Work request:
Every line of the records below that has the word "agent" should be copied.

Information:
= Beginning of Section =

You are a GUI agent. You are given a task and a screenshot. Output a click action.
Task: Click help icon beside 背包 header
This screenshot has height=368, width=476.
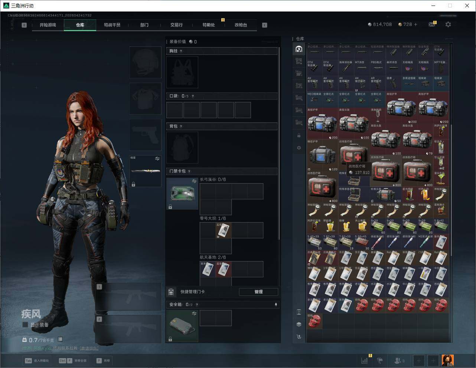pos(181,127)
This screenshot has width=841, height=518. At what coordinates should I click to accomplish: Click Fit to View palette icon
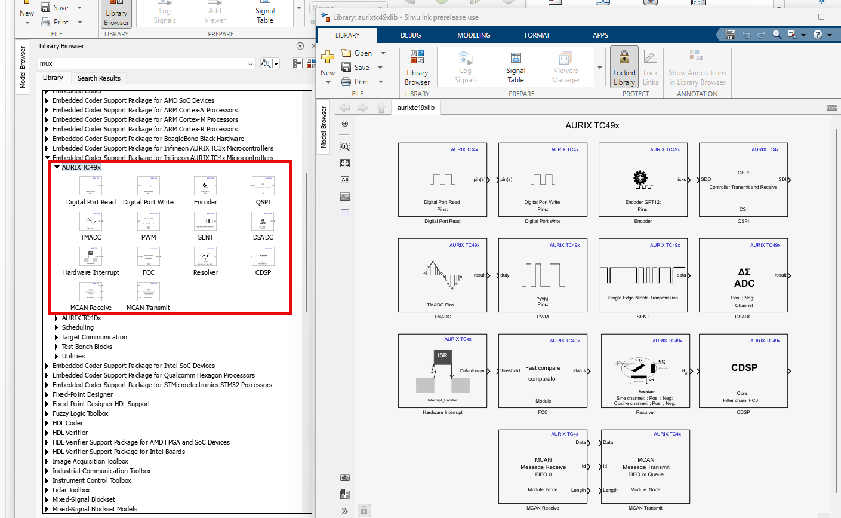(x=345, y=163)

= End of Section =
= Beginning of Section =

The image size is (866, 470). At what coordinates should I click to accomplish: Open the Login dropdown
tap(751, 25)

= End of Section =
= Beginning of Section =

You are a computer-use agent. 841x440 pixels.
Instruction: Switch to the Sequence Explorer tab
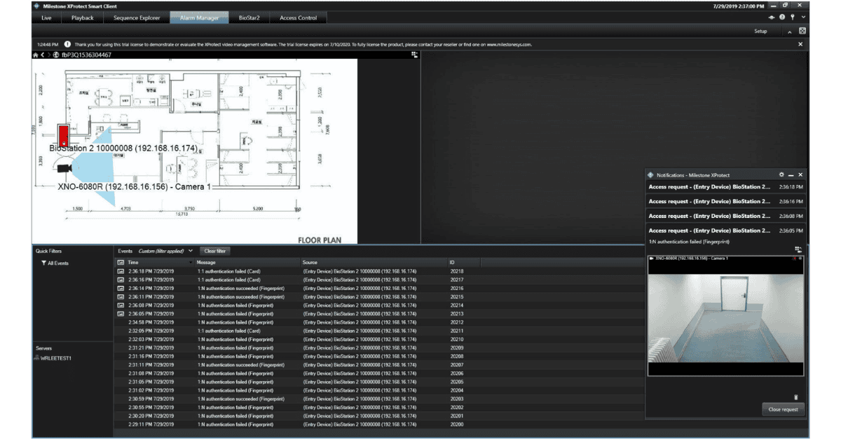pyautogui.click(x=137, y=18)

= End of Section =

Reply to the task:
You are a GUI agent. You are given a task and a screenshot. Output a click action.
You are a computer-use agent. 841x440 pixels.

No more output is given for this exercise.